» Exercise data:
- - -

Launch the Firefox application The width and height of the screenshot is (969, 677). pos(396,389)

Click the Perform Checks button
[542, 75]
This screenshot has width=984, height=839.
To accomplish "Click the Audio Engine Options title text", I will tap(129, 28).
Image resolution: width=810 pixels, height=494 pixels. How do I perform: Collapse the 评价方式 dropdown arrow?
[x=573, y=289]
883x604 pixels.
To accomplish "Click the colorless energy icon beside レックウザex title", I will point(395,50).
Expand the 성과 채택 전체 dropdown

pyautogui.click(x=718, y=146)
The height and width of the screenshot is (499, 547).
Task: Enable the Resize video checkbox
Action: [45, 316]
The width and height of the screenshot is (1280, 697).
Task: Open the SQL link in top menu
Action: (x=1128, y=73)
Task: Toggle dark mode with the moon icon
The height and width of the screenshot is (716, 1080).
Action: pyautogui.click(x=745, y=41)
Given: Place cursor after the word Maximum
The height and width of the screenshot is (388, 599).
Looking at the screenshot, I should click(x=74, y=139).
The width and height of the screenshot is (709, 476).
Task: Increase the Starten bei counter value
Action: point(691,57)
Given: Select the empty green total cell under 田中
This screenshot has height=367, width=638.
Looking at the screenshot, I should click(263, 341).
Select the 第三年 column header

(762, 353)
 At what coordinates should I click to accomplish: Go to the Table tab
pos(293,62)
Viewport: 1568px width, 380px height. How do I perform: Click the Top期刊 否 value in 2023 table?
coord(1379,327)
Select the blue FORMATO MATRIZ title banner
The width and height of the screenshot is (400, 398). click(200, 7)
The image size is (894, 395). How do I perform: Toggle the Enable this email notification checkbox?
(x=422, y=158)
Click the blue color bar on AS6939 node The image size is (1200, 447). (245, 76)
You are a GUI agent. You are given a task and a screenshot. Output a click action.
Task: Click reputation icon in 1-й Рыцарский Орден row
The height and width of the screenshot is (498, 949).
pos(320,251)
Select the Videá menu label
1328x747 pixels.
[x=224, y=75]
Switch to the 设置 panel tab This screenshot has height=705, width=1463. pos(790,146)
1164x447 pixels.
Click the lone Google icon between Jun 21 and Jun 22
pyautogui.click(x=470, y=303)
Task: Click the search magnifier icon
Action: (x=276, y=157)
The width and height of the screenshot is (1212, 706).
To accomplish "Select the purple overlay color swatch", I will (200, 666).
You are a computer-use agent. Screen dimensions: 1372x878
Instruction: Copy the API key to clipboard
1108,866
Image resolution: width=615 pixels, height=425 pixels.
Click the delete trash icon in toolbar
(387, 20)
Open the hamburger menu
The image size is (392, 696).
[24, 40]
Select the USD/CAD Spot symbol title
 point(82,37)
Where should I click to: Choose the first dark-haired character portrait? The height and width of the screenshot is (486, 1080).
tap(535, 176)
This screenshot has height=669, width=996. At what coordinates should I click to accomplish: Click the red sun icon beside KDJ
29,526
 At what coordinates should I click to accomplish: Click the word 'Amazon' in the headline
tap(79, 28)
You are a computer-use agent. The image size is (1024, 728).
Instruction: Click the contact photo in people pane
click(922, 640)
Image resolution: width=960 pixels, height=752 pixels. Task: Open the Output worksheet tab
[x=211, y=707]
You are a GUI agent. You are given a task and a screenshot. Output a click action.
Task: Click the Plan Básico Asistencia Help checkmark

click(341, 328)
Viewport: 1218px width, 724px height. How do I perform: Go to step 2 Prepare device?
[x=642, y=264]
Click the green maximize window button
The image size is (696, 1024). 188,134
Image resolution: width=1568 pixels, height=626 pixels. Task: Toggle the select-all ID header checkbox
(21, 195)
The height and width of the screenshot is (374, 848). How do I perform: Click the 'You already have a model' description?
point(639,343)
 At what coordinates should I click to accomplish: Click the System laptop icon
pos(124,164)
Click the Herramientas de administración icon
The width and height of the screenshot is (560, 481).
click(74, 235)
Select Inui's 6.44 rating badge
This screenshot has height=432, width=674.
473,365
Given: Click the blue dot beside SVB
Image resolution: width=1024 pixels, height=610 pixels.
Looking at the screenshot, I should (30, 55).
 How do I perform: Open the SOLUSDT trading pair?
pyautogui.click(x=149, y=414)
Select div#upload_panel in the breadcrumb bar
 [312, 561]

- - -

» What you have to do: Would you copy every line of the entries that includes the word "computer"?

» Answer section:
You are a computer-use agent. Screen dimensions: 1372x878
You are a computer-use agent. The image size is (1024, 728).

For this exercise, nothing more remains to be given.